Шрифт:
«Мой милый секретарь и уважаемый коллега. Приношу тебе мое сердечное поздравление. Да будет тебе легка та степень, которую ты искала и которой тебя удостоили. Твое недовольство сонатой объясняю чрезмерной недоверчивостью к себе и скромностью. Ты моя племянница и заразилась от меня этими в высшей степени похвальными достоинствами или, вернее, недостатками. Что ты думаешь теперь делать? Где все твои?
Обнимаю тебя и крепко целую.
Твой С. Р.
10 мая 1914 г.
Мои в данную минутку здесь и пока здоровы. Тебе кланяются».
После окончания мною Консерватории Сергей Васильевич к названию «секретаришка» церемонно прибавлял: «мой уважаемый коллега». Он говорил мне: «Мой уважаемый коллега и секретаришка, когда будешь композитором, то пиши только то, что в тебе поет, и никогда не иди на поводу у моды. Всегда верь своей правде». И сколько я ни убеждала его, что сочинять музыку я никогда не буду, он мне шутливо отвечал: «Когда будете знаменитым композитором, мой уважаемый коллега, не забудьте старого, никому не нужного музыканта Рахманинова».
Для моей семьи настали довольно трудные времена в материальном отношении. Жили мы уже не в центре города, а в меньшей, чем прежде, квартире, и останавливаться Сергею Васильевичу у нас было неудобно: квартира была на Петроградской стороне. Но я по-старому, по его просьбе, встречала его на вокзале и не отходила от него целыми днями. Так, перед отъездом из Америки он писал мне:
«Милая моя Зоечка, твое второе письмо получил, но адрес позабыл твой и поэтому отвечаю на дядю Сашу.

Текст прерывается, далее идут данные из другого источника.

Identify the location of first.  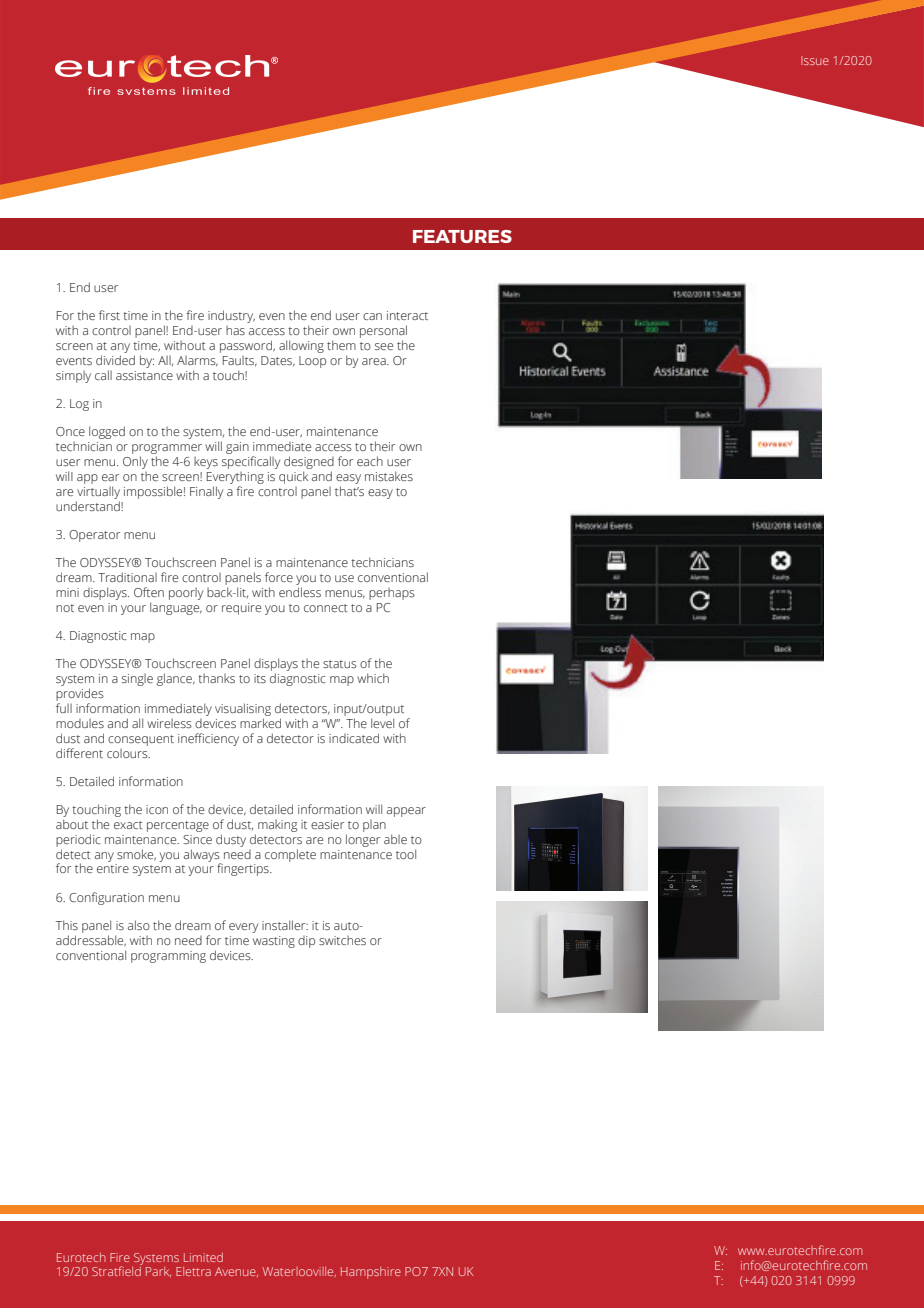
(109, 315).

Хотя я и не остановлюсь у вас, но всё-таки надеюсь, что ты приедешь меня на вокзал встретить.
В Петербург приезжает Наташа, и мне хочется остановиться с ней где-нибудь поближе к Двор[янскому] собр[анию]. После концерта думаю выехать в Москву.
Крепко тебя обнимаю и целую.
С. Р.
2 февраля 1910 г.»
Хотя большое количество свободного времени Сергей Васильевич все-таки проводил у нас, но, конечно, для меня было большим горем, что он не жил у нас; Сергей Васильевич это знал и был со мною особенно ласков и деликатен.
И вот он придумал, чтобы на Рождество я приехала к нему в Москву. Я тогда уже подрабатывала, но денег на эту поездку сколотить никак не могла. Когда он уезжал от нас, я прощалась с ним на вокзале печальная, так как знала, что ни о какой поездке в Москву не может быть и речи. И никак не могла понять, почему мой дядя Сережа, всегда такой чуткий и внимательный ко мне, в таких грустных для меня обстоятельствах веселится и как-то необыкновенно лукаво на меня поглядывает.
Так мы и расстались: он веселый, а я с недоумением и грустью в душе. И еще, когда поезд тронулся, он, как будто для того чтобы сильнее разбередить мою рану, с площадки вагона крикнул мне:
– Так, Зоечка, жду тебя скоро в Москве.
Меня даже зло взяло. Пришла домой и ни с кем разговаривать не хочу. С горя села задачи по гармонии решать. И вижу: на столе письмо на мое имя, без марки. Спрашиваю своих – откуда? Говорят – не знают: посыльный принес и оставил. Открываю письмо – и там пятьдесят рублей и записочка: «Моему секретаришке, чтобы на праздники ко мне в Москву приехала». Здесь весь Сергей Васильевич: душевный, внимательный и донельзя деликатный. Сам он не мог мне дать деньги, он этим подчеркнул бы, что мне трудно живется материально. А он хорошо помнил, что значит, когда трудно живется. Так он с посыльным прислал.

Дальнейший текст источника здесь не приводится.